Well-read Weekend #9

A thouroughly useless, yet entertaining travel read, How to Make Friends and Oppress People. Has a sensible title, much like the Museum of Jurassic Technology. It sounds logical at first and then -- what technology during the Jurassic period? or wait, one should not oppress people!

It probably goes without saying that How to Make Friends and Oppress People: Classic Travel Advice for the Gentleman Adventurer by Vic Darkwood was written with a sense of irony.

Some favorite travel advice gems from the author:

On the best mode of travel:
"Women are hormonally prgrammed to be impressed by males who show a certain amount of dash, and in the modern world this commodity is usually made manifest by an impressively bushy moustache, a shiny red sports car or a large private income Right at the top of the dash stakes, however, is being the owner of a hot air balloon."

On improving your peripherial vision for driving:
"One of the best ways I have found of tgraining the eyes is to site for hours in a cinema with one's head turned sideways to the screen. . . Another good technique is to get a friend to drive a golf ball at you side on and attempt to dodge it."

But some of the fun is taken out when you know this advice is tounge-in-cheek. So perhaps the best advice comes from the many citations of actual travel books from the turn of the century.

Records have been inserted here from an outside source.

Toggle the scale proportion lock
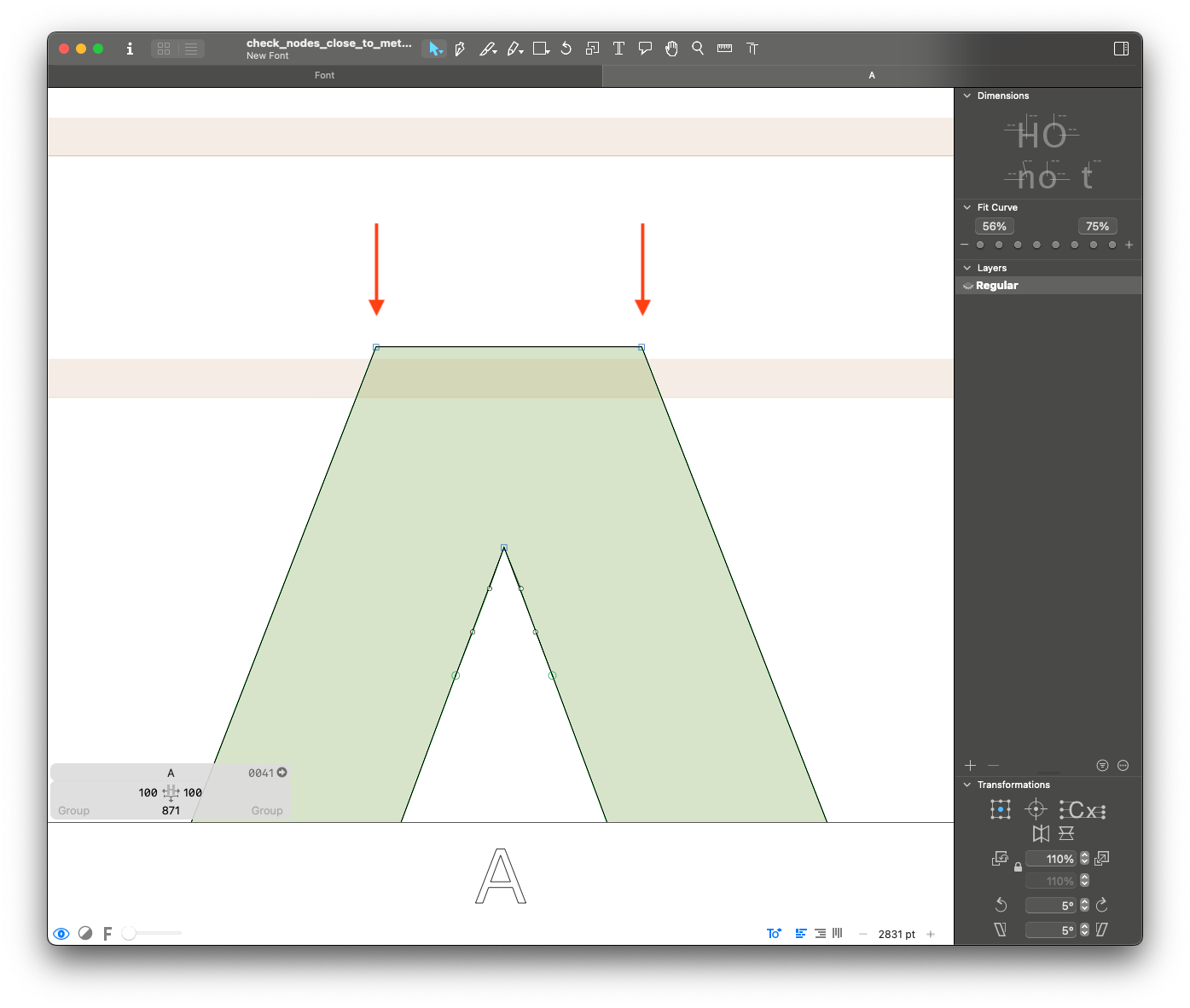pos(1018,867)
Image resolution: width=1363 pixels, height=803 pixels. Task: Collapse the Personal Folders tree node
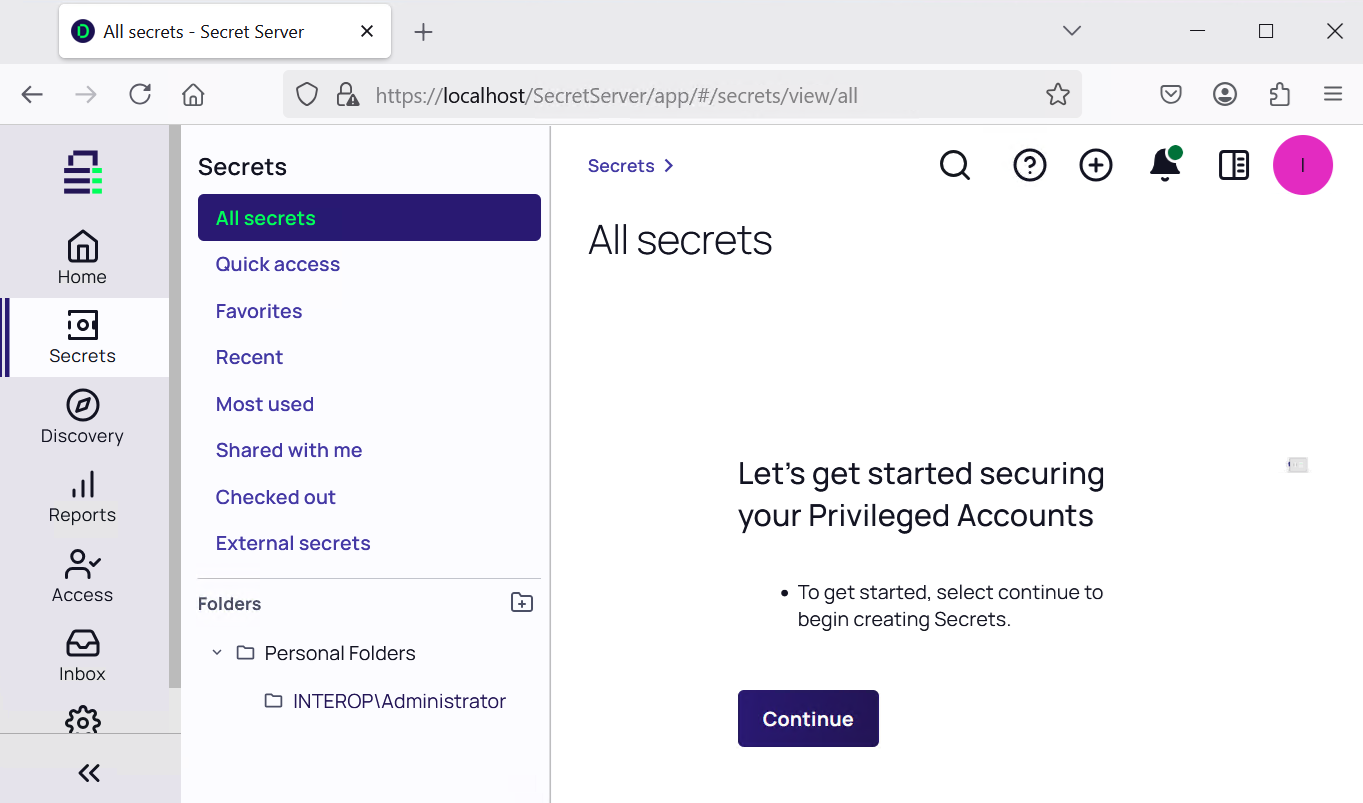pos(217,653)
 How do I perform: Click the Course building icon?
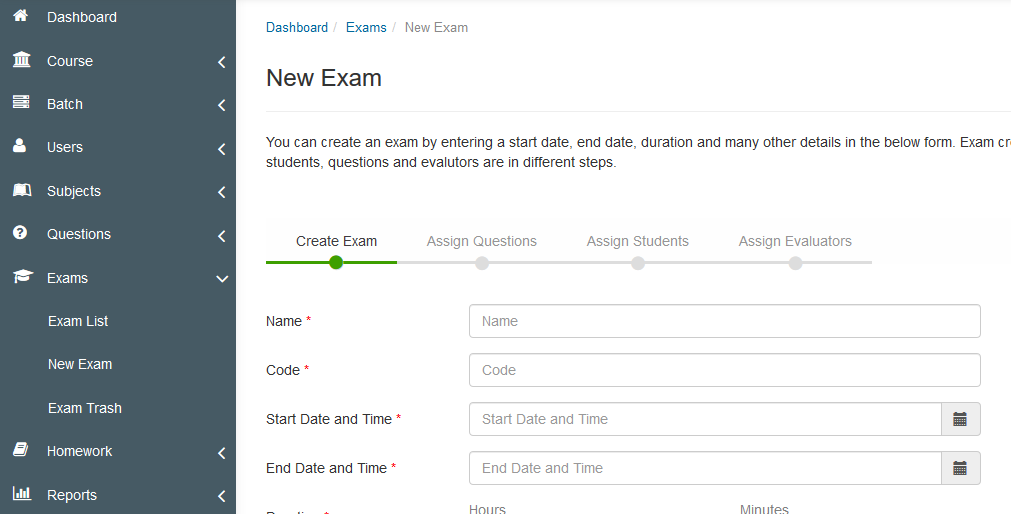tap(21, 60)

"When talking to your Chinese boy you use Pdigin English. Here are a few words and their meanings; chop, chop, quickly; all same this, like this; man man, stop; no can cuttee, cheaper; no b'long plopper, that won't do . . . though round about, this baby mode of talk is tolerably successful."

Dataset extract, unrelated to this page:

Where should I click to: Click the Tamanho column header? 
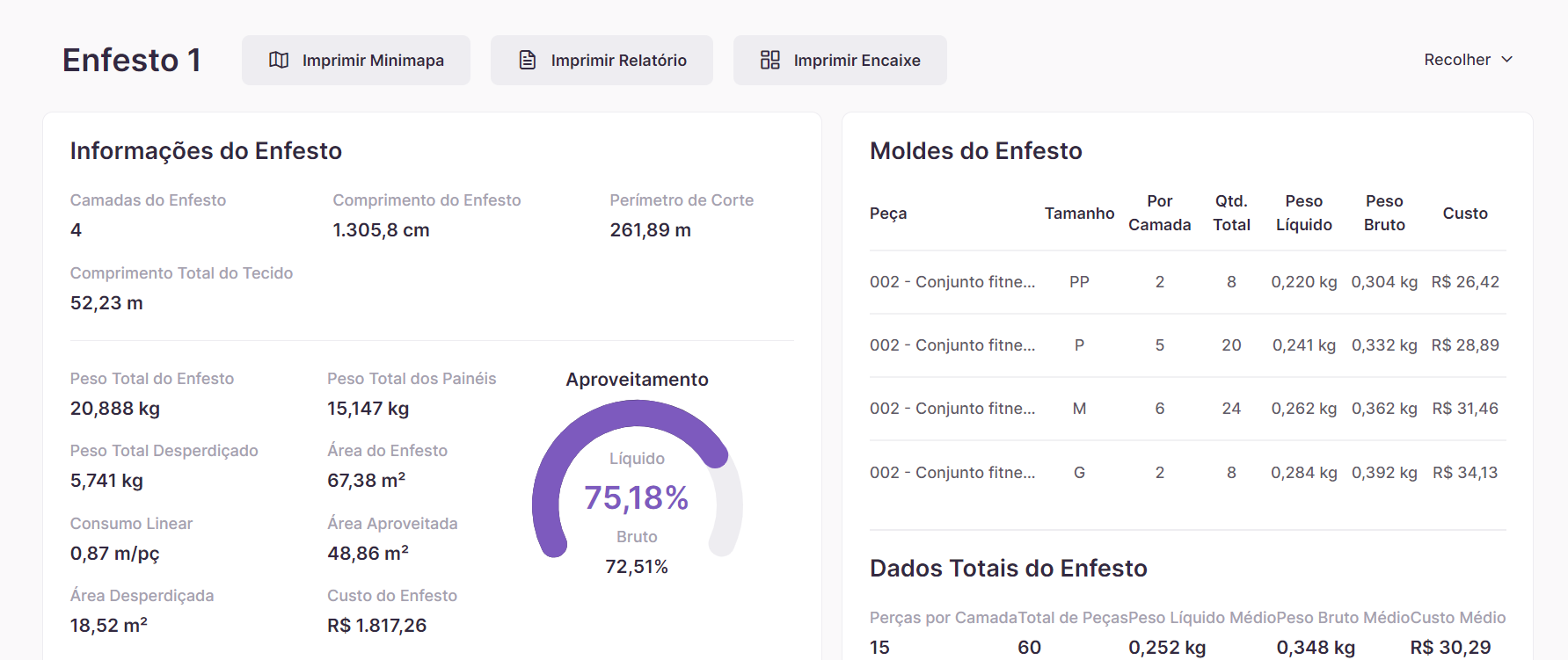[x=1079, y=214]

"Should you be attacked by a mob in the East, hurt one of the crowd and hurt him quickly. The others will gather round the injured man and you will be able to slip away."

--The Happy Traveler, Rev'd Frank Tatchell 1923

"Every lady should, to my mind, know how to use a revolver. She may at any time be in China or some other country where there are savage natives . . . A lady can carry a revolver hidden for self-defence in many more ways than a man, owing to her draperis affording more places for concealment. Inside the muff is about one of the best places."

--Hints on Revolver Shooting, Walter Winans, 1904

Prepare to be amused and perhaps learn a thing or two about how to treat the natives.